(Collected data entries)

= = = = = = =

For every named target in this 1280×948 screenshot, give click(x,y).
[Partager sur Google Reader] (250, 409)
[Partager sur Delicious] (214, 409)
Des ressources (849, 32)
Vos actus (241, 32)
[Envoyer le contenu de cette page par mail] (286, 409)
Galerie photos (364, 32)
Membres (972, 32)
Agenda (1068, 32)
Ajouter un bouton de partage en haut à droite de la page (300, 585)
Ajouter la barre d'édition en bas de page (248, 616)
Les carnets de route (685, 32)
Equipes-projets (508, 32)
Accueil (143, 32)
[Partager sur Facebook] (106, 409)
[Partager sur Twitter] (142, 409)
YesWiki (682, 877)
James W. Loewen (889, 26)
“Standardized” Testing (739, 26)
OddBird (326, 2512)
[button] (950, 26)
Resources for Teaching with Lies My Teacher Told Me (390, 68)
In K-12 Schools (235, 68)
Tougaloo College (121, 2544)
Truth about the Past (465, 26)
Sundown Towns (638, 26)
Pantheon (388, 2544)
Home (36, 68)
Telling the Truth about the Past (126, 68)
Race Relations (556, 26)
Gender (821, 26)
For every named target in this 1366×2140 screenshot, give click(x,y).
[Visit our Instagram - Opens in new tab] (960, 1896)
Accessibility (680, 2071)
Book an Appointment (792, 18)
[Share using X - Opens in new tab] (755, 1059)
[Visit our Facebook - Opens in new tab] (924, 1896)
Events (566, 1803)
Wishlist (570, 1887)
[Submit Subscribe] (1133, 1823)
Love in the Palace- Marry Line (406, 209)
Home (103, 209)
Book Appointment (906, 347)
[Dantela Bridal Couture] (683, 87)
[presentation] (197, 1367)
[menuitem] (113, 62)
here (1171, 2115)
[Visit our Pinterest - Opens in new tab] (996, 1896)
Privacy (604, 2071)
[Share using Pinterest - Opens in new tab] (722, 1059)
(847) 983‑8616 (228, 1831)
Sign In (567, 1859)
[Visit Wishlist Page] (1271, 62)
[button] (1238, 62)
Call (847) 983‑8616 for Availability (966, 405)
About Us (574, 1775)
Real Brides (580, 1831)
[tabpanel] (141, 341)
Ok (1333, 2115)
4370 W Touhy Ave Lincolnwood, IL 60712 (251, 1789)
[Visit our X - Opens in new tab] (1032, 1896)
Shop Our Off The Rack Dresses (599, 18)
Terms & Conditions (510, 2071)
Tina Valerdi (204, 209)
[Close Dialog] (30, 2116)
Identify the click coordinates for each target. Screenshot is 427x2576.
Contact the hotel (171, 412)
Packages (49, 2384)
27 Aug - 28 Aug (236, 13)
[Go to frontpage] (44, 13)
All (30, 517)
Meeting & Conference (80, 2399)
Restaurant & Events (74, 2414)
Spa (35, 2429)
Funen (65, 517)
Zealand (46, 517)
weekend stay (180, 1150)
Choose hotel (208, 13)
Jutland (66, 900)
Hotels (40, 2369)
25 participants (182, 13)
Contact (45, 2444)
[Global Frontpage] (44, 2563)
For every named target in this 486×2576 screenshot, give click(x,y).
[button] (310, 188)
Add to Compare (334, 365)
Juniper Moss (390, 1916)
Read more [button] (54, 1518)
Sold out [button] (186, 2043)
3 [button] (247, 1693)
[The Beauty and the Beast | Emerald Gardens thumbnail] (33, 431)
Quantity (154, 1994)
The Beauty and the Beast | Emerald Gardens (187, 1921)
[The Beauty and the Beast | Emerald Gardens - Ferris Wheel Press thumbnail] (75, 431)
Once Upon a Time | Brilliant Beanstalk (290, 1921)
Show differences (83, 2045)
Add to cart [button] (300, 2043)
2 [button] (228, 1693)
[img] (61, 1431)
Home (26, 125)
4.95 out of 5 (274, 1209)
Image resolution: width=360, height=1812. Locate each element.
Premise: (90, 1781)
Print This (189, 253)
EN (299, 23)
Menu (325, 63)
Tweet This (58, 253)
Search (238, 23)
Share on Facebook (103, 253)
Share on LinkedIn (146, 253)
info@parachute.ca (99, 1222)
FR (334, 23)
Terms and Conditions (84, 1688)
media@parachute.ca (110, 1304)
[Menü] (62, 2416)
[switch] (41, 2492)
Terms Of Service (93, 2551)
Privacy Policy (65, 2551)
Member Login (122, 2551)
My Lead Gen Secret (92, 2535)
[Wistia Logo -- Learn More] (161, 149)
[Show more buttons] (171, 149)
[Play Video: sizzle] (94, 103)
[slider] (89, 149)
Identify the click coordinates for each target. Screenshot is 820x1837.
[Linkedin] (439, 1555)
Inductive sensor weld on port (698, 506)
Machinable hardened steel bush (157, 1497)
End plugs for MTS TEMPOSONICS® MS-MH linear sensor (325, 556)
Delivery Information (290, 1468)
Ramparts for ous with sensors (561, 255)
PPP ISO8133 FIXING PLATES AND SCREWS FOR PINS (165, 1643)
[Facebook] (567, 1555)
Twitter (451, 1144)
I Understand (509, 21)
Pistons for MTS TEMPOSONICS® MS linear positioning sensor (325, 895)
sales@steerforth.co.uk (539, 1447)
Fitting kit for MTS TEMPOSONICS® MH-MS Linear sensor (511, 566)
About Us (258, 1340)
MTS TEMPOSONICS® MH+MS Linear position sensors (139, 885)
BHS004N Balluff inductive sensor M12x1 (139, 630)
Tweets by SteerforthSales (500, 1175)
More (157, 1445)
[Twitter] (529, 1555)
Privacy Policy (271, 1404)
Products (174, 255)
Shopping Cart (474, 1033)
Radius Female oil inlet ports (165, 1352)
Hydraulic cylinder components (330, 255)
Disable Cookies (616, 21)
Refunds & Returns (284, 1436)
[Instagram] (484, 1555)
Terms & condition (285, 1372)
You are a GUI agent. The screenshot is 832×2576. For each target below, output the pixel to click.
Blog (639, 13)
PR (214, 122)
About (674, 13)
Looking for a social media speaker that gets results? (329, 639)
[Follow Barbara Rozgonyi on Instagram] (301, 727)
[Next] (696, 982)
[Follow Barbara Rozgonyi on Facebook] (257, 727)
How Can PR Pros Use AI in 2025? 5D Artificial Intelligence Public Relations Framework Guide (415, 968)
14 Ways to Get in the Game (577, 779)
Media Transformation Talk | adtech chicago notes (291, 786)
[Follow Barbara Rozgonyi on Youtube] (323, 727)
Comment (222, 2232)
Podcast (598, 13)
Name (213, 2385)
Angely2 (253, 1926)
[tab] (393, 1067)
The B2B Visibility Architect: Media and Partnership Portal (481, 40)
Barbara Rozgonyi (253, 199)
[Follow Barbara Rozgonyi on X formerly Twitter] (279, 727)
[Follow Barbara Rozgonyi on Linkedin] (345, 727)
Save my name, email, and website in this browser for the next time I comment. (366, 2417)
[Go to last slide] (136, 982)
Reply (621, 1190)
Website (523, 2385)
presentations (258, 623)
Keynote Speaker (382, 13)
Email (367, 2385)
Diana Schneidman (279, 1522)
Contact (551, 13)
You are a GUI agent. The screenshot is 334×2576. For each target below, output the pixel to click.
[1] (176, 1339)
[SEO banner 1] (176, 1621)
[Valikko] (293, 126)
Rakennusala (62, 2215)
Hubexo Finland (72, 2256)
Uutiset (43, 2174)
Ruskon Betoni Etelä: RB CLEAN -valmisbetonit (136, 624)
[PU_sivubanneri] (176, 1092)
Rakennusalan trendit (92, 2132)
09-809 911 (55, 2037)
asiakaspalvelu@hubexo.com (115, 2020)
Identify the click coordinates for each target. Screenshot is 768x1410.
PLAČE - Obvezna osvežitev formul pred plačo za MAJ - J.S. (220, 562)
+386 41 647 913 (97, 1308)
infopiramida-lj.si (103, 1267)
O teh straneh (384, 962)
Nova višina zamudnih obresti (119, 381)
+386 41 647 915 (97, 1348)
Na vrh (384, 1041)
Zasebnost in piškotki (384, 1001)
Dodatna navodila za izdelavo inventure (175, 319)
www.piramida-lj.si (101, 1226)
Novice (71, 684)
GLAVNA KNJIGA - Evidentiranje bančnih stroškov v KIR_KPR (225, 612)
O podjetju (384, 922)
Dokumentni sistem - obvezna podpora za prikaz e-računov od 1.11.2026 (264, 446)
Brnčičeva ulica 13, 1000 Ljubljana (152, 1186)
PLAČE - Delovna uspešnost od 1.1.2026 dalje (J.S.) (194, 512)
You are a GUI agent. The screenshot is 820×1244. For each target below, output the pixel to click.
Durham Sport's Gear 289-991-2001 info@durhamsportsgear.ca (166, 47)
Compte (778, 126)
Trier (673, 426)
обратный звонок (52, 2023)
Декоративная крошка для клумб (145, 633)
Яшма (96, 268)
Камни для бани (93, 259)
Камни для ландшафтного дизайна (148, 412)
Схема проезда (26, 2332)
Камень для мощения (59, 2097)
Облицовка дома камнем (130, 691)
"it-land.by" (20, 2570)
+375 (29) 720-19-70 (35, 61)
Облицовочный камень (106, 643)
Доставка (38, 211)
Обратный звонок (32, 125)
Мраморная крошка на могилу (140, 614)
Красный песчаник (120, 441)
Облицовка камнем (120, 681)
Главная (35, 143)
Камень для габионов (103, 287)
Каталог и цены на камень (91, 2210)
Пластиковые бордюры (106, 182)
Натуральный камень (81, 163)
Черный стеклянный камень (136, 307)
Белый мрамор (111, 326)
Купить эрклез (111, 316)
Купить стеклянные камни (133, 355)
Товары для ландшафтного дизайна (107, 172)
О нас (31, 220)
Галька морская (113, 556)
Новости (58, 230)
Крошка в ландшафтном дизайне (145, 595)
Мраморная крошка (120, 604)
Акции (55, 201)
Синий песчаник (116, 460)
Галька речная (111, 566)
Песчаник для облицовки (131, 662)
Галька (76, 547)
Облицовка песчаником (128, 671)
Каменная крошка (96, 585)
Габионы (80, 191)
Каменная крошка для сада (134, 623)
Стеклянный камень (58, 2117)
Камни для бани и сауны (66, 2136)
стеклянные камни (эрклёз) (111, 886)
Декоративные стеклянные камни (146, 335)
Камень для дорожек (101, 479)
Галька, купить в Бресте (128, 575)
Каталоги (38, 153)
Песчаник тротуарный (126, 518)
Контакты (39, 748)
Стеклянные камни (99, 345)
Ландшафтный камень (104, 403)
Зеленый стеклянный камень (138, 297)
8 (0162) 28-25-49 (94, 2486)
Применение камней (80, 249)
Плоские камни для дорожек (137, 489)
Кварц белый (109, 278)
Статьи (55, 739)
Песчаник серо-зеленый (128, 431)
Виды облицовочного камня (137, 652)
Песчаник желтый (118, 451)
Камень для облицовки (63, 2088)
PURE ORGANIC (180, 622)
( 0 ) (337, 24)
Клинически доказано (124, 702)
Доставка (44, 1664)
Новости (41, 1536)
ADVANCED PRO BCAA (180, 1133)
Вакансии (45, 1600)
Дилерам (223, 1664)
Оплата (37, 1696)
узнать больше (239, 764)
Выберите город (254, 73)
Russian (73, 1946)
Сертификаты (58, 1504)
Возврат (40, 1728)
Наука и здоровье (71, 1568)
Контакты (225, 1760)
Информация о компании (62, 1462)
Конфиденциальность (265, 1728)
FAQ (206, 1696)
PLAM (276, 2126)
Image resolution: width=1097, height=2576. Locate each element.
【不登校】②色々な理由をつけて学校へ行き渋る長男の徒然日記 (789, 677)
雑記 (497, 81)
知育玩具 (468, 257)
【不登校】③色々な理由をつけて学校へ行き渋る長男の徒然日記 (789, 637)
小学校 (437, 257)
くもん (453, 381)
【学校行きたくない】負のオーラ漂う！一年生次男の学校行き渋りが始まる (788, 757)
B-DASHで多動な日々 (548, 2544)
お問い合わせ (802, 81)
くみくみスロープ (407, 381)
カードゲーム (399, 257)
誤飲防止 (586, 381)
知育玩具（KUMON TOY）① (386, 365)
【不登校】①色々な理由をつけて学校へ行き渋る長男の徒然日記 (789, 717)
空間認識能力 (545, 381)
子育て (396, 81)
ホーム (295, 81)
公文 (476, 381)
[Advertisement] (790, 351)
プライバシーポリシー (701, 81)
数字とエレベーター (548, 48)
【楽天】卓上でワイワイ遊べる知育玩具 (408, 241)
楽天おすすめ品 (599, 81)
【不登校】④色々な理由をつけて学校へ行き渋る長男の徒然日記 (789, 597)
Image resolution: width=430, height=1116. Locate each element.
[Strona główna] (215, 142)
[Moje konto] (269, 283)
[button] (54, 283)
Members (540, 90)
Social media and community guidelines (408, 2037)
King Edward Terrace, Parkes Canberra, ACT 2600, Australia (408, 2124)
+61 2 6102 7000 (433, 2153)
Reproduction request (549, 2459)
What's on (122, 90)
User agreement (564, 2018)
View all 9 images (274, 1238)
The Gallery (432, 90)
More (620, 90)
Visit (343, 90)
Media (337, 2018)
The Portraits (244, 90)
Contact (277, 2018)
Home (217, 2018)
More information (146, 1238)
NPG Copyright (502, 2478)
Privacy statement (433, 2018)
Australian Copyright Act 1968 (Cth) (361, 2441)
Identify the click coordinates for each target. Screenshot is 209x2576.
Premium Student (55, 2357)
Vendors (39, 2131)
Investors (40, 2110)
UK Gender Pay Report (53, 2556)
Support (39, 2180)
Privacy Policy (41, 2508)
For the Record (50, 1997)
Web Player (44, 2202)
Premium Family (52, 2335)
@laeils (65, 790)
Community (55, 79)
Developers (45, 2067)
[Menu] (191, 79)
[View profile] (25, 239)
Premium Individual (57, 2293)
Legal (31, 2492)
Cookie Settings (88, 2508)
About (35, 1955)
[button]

= = = = = = =

● **Work instructions**:
Your response should hold the lines from the first line of the entries above through the line with "[Partager sur Facebook] (106, 409)", each retyped exactly, and nothing else.

● **Expected answer**:
For every named target in this 1280×948 screenshot, give click(x,y).
[Partager sur Google Reader] (250, 409)
[Partager sur Delicious] (214, 409)
Des ressources (849, 32)
Vos actus (241, 32)
[Envoyer le contenu de cette page par mail] (286, 409)
Galerie photos (364, 32)
Membres (972, 32)
Agenda (1068, 32)
Ajouter un bouton de partage en haut à droite de la page (300, 585)
Ajouter la barre d'édition en bas de page (248, 616)
Les carnets de route (685, 32)
Equipes-projets (508, 32)
Accueil (143, 32)
[Partager sur Facebook] (106, 409)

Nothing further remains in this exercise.